Saturday, January 4, 2014

“That Was a Wake Up Call” Optimism Bias and Death




In five months I will be 61 years old.  Each year I am alive I am more likely to hear the phrase “That Was a Wake Up Call” from someone I know, either about themselves or someone they hold dear. 

I don’t know who will say it, or the exact reason, but the person who says it will be the only one surprised about the heart attack, stroke, or other near-death experience that lead to the comment.

In November of last year, I went to a business lunch at the Yale Club in New York.  The speaker was the CEO of a billion-dollar chemical company.  His topic was how he led his company to grow nearly double in size during the preceding five years, the worst recession in the last 80 years. 

This genial, affable man spoke easily about encouraging the previous management team to “seek new opportunities.”  In a near quote of Mitt Romney, he said a couple of those people thanked him when they found better work.  He closed plants, moved production to countries with “more attractive work environments” and did what managers do to succeed in a global market.

When he talked about the key moves he made on the road to success, important hires, deals closed, these events occurred during dinners at expensive restaurants.  “Get him to dinner and I’ll close the deal,” he said with a smile about one important acquisition.  He looked the part.  Five feet, nine inches tall, a tailored suit draped over a mid-section created by many dinners and missed gym workouts.

While he spoke, I looked up his bio on the web.  He is 66 years old. Toward the end of the talk he said he planned to lead the company for two or three more years to complete plans he had then retire. 

Won’t that be fun.

Let me hazard a guess that the successful CEO currently takes a dozen prescription medicines to stave off the effects of eating too much and exercising too little—or simply of being too short for your weight.  By age 69 or 70, Mr. Success will be on more medication.  He will suddenly lose the adrenaline rush of leading a successful company. 

If he survives the heart attack, stroke, or other health catastrophe he will tell his family and friends “That Was a Wake Up Call.” 

Really???  A wake up call?  So for 40 years you overate watched your toes disappear in the shower, moved to the next waist size in you suit pants every three years, and the heart attack is a wake up call?  Were you in a coma?

It turns out that most humans have a view known in psychology as Optimism Bias.  Even when we understand risk, we think it will happen to everyone but us.  In this case, the CEO, if he took a survey, would rate the likelihood that a fit person his age would have a heart attack at something less than 20%.  He would rate the likelihood for someone with his height, weight and exercise pattern as 70+ % likely to have a heart attack.  But he would rate HIS OWN likelihood of having a heart attack as roughly the same as the healthy man his age.

We all do it.  College students who drink think those who drink to excess are more likely to be robbed, assaulted, flunk courses etc.  They think non-drinking students have little danger.  If they themselves are binge drinkers, they rate their own danger as similar to non-drinkers.

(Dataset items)
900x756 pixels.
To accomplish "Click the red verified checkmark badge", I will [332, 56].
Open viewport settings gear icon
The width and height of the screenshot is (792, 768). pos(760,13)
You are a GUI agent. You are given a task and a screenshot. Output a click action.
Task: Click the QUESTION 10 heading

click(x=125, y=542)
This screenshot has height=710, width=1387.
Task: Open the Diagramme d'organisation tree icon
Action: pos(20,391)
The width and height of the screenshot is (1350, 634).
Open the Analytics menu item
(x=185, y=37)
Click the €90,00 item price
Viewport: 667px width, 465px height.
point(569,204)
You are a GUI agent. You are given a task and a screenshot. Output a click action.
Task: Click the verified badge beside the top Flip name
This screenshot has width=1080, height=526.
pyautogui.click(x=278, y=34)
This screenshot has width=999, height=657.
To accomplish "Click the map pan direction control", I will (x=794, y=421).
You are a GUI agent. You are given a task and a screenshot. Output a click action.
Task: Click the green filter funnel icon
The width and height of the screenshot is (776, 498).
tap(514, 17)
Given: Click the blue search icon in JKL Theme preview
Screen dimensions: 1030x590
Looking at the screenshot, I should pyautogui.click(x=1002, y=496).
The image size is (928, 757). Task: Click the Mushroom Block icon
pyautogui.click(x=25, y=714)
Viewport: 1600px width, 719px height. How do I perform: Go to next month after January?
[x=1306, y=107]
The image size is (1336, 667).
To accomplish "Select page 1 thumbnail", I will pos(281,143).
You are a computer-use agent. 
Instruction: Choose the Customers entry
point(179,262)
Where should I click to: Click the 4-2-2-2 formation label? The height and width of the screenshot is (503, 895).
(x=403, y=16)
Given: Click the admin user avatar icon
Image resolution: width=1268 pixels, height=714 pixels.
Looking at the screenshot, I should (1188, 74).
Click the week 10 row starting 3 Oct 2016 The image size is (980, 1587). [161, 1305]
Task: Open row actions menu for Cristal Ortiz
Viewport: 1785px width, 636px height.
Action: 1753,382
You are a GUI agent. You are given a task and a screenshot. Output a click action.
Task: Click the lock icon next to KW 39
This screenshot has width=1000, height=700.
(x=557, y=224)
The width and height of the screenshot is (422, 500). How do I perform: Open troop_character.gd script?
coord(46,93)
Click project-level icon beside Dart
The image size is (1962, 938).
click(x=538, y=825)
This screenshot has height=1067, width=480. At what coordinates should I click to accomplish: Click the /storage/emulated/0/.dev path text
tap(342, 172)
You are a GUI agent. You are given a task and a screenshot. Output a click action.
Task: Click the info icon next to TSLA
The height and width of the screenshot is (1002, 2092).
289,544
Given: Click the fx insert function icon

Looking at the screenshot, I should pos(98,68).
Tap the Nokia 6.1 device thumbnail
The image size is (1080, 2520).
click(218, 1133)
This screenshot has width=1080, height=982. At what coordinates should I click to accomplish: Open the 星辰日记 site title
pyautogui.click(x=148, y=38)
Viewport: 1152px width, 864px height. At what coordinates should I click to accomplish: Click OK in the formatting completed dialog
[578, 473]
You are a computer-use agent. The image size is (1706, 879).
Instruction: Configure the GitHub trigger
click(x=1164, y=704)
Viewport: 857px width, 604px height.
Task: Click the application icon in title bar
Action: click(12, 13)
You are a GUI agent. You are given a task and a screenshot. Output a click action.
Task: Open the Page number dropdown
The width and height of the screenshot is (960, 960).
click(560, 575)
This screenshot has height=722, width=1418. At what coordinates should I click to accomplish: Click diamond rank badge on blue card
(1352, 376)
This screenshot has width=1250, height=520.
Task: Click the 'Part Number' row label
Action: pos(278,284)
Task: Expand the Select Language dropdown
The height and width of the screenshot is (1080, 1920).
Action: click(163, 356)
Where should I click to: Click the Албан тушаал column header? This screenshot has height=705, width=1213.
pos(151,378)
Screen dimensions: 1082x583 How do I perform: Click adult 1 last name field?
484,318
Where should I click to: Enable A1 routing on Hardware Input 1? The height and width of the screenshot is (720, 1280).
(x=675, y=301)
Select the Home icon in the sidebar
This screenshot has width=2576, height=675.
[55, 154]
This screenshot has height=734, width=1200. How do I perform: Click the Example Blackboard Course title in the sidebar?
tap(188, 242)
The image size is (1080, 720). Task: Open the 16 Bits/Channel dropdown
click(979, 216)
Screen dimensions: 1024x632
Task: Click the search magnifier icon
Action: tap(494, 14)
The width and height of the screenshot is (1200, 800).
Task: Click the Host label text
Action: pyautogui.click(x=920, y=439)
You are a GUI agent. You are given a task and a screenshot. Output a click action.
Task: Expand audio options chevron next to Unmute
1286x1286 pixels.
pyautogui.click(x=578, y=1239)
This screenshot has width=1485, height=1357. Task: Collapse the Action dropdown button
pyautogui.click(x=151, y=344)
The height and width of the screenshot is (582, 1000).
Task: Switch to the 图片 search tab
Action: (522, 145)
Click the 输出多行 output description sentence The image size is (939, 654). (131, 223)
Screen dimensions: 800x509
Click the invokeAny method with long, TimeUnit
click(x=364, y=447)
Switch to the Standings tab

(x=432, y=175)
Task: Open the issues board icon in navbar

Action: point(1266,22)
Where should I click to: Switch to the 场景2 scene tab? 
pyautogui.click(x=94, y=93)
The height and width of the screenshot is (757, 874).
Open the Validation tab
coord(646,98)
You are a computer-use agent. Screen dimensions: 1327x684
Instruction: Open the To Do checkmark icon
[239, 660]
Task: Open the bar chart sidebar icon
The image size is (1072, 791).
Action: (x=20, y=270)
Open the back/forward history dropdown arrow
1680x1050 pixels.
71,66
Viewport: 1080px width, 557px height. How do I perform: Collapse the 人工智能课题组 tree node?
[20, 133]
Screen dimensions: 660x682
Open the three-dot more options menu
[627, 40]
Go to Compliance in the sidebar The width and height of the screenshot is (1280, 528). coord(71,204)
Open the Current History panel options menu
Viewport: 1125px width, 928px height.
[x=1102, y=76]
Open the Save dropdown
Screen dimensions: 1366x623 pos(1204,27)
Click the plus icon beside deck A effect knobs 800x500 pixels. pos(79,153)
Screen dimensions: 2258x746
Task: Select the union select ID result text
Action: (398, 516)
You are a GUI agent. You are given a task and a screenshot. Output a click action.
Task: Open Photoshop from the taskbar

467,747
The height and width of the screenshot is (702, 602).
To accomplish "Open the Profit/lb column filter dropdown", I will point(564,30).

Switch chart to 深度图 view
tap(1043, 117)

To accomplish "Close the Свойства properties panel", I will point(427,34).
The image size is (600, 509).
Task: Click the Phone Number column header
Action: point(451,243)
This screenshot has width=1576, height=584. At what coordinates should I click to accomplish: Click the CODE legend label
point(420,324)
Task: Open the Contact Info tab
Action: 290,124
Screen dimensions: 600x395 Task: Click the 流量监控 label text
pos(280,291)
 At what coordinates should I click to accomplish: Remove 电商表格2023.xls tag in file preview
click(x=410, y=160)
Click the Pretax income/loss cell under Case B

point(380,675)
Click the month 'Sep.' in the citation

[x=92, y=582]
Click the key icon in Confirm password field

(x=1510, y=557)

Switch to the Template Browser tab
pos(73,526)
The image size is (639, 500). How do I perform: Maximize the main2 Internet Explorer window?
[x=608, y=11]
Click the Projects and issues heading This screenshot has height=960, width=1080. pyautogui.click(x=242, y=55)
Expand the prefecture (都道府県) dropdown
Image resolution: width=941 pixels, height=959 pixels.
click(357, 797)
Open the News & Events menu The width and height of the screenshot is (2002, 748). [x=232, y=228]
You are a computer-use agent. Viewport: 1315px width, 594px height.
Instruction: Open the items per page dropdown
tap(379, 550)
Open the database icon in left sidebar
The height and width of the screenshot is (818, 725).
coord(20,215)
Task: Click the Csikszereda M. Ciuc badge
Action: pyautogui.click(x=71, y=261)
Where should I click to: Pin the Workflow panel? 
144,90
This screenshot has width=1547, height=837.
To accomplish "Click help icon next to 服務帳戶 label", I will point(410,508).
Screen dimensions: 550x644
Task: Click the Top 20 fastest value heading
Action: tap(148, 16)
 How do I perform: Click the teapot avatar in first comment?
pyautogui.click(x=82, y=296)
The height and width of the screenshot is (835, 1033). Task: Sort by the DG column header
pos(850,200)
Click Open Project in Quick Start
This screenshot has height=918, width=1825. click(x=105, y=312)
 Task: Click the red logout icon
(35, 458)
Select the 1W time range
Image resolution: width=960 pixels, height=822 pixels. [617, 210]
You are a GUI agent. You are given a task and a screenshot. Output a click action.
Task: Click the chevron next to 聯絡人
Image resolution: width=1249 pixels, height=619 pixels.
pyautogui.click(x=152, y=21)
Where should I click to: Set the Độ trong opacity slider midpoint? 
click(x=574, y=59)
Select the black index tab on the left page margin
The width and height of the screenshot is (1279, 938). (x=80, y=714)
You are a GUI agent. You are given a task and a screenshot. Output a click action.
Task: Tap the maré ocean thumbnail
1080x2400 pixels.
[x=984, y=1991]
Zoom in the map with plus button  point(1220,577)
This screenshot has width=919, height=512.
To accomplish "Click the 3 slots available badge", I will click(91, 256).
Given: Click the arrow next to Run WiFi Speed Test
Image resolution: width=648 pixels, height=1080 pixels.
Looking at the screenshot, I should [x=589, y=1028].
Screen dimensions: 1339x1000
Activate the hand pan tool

ACTION ITEM:
Output the passage of the post on optimism bias that begins with "We all do it.  College" and ends with "similar to non-drinkers.", copied word for word. None of the rows are needed here.

RESPONSE BELOW:
We all do it.  College students who drink think those who drink to excess are more likely to be robbed, assaulted, flunk courses etc.  They think non-drinking students have little danger.  If they themselves are binge drinkers, they rate their own danger as similar to non-drinkers.